The writing style was detailed, I even dare to say it was too detailed for my taste. It felt like the author wrote about certain, unnecessarily things and created some scenes just to make this novel longer, when in reality it could have been at least 70 pages shorter.
Yet, some things that would be interesting to read about weren’t in the story.
For example, when Emily comes to puffer, to work in the kitchen, we meet a young girl who’s name I forgot. She seems like an interesting character with some trouble in her life, but we never get the chance to know more about her.
For the matter of fact, we didn’t get any scenes from kitchen (and even if we did, they were so dull that I forgot about them).
Emily could have been working on any possible position, it wouldn’t make difference, because the only thing we got to read about is her hanging out with puffer owners, her love interest and his child (and one customer).
The story wasn’t interesting enough and I didn’t care about the characters, but the setting was good.
I had two main problems with this book:
- The writing style, as I said was too detailed for my taste, but one particular scene was just too much for me – Ladies and Getelments, I now present you, the PLACENTA SCENE.Let me warn you immediately, this is going to be spoilery for your own good.

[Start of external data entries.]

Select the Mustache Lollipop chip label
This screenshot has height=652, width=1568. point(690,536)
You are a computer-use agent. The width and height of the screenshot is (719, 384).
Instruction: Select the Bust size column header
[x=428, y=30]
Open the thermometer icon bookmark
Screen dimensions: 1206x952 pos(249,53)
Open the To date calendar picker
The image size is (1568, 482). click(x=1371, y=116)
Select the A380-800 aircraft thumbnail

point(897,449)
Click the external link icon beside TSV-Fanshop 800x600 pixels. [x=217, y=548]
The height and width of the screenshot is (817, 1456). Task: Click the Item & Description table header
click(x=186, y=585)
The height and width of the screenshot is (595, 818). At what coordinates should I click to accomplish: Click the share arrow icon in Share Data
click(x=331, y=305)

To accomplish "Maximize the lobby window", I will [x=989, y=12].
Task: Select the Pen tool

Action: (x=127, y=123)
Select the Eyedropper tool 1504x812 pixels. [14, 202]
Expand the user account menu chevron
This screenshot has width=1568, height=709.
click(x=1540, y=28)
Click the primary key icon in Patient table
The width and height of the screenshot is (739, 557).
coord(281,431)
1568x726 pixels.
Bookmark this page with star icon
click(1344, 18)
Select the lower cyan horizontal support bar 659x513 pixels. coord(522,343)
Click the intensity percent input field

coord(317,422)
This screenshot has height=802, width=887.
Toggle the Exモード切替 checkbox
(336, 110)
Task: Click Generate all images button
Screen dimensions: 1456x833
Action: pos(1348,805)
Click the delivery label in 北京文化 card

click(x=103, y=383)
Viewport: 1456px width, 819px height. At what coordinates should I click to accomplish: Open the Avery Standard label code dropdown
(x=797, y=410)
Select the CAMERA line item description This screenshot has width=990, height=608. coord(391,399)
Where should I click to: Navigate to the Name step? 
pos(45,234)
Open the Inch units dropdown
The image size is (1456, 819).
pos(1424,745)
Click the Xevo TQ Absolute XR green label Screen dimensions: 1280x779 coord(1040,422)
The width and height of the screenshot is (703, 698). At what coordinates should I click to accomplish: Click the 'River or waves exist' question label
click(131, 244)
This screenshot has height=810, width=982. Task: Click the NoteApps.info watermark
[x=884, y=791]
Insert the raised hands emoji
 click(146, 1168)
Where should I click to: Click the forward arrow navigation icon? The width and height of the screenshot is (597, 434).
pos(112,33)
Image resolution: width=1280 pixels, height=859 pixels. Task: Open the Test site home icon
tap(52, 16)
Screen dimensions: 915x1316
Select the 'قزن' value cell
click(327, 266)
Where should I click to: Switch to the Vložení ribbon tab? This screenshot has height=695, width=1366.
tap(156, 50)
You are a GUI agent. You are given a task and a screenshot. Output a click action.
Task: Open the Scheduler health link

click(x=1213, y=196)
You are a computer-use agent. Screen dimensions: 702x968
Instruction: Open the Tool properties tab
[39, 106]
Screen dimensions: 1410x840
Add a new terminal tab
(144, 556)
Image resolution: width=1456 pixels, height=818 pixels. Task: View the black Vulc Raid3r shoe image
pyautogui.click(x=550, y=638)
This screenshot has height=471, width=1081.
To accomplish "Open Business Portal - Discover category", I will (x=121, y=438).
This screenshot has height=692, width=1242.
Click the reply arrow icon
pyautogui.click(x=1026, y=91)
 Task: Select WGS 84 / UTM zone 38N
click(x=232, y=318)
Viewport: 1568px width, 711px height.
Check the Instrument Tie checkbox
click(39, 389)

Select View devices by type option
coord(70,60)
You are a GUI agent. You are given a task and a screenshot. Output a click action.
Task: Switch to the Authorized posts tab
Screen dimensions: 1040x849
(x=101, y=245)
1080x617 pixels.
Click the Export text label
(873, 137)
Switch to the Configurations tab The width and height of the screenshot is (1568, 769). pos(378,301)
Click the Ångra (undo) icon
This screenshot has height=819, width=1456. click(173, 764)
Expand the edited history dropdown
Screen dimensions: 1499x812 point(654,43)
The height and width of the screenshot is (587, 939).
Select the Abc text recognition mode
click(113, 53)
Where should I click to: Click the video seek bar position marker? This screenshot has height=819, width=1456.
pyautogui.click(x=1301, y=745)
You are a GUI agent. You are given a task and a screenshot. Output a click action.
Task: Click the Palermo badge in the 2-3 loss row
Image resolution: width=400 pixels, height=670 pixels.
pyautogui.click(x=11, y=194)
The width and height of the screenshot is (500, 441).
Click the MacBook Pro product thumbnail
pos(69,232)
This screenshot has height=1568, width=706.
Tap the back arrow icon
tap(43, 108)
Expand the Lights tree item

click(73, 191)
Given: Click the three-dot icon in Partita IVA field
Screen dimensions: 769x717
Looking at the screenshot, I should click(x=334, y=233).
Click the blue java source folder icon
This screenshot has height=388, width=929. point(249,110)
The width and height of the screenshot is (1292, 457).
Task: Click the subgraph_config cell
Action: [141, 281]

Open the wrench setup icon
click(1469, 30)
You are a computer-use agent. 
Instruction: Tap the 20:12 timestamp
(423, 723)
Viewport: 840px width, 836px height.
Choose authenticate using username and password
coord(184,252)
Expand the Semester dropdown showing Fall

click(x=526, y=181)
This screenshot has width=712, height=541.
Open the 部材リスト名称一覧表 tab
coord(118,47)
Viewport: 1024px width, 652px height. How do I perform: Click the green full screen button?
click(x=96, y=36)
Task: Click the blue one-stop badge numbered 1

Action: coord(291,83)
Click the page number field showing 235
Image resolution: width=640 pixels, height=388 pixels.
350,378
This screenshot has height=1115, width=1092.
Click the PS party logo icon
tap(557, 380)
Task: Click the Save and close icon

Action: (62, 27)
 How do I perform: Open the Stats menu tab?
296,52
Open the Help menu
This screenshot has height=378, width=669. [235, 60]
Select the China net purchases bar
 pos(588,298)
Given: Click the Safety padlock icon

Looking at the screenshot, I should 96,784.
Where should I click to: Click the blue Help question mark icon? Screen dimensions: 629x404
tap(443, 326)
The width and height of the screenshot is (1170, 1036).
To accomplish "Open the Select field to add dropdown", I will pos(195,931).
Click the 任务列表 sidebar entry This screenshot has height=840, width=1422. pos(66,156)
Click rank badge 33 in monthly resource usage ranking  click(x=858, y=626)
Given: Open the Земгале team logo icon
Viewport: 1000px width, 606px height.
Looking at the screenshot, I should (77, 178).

Our main character is a midwife. That means, she’s helping women deliver their babies.
We all know that after a woman pushes baby out of her vagina, there has to be placenta somewhere, right?
And we have all seen movies with baby birth in them, but not one movie shows you a woman pushing her placenta out of her body. And there’s a good reason for that!
We know about placenta, but please, don’t ruin my reading experience with writing (in a very detailed way) about delivering placenta. Please, don’t do it!
We just read about beautiful baby coming to life, and then, it was all ruined with the placenta scene.
I will remember that scene for the rest of my life, probably, and that is NOT something I want to remember!
After that scene, I needed a 2-3 weeks break from this book.
- It felt like the author wanted to make us think what she though was right.
I understand that sometimes author’s beliefs blend on pages, but when (almost) every single character tells the same thing (that a woman will want to be a mother one day and it is better for her to work on her motherhood soon), is what I call „pushing readers to think what author thinks is right“ and I DON’T nor ever will approve that kind way of putting your message out there.
Overall, I know some people like this kind of writing style, but I am not one of those people, and I don’t think I’ll read this author again.